**What you are asked to do**:
Count the lines below that contain the word "label", and reply with only the number.

(Records for locating described items)
────────────────────

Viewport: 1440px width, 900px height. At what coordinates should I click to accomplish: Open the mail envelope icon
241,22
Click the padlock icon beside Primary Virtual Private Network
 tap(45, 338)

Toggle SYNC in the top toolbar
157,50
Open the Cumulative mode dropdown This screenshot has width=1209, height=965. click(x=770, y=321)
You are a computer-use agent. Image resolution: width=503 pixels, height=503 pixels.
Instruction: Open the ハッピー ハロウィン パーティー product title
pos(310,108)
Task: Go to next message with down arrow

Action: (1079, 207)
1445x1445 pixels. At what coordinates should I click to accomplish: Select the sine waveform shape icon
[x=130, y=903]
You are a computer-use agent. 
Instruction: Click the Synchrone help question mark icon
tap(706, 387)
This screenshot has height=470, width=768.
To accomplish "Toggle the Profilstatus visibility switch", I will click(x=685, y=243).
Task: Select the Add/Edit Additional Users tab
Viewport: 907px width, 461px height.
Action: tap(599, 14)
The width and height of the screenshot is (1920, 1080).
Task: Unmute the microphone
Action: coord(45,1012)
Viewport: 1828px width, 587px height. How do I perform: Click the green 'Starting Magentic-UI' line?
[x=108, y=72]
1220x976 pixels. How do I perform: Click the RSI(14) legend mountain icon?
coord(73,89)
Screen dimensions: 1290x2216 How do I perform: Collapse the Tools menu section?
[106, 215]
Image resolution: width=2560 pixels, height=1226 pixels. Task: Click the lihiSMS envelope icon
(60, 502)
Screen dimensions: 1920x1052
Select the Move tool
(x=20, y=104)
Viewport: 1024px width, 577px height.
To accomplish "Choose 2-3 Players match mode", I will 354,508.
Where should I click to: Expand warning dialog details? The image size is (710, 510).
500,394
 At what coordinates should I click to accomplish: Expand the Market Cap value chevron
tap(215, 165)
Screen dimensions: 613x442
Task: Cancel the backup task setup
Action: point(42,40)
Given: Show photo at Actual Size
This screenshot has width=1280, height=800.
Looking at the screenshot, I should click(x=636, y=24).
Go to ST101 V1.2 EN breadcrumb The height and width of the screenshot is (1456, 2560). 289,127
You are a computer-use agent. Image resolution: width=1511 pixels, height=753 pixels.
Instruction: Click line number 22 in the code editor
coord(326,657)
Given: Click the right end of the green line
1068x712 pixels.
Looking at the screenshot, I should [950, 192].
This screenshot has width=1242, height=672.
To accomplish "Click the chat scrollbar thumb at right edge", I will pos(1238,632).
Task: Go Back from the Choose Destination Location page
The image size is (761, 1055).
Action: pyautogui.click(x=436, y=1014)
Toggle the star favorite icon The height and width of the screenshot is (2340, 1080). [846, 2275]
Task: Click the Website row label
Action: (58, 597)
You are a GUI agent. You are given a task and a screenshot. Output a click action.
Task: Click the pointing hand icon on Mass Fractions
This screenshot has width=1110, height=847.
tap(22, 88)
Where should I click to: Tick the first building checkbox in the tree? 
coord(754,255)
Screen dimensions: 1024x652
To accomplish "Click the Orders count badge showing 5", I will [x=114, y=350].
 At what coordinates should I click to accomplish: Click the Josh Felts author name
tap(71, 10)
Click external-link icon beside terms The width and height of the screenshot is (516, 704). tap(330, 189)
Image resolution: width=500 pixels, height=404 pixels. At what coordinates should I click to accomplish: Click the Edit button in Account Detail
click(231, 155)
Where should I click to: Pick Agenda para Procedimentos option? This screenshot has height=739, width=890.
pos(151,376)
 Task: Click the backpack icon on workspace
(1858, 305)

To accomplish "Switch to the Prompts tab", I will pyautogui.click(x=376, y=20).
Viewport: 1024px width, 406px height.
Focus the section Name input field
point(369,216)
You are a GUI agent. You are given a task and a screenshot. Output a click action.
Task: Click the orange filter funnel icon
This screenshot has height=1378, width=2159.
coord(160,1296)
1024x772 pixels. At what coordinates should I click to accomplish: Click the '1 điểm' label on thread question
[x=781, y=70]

────────────────────

**Response for this exercise**:
2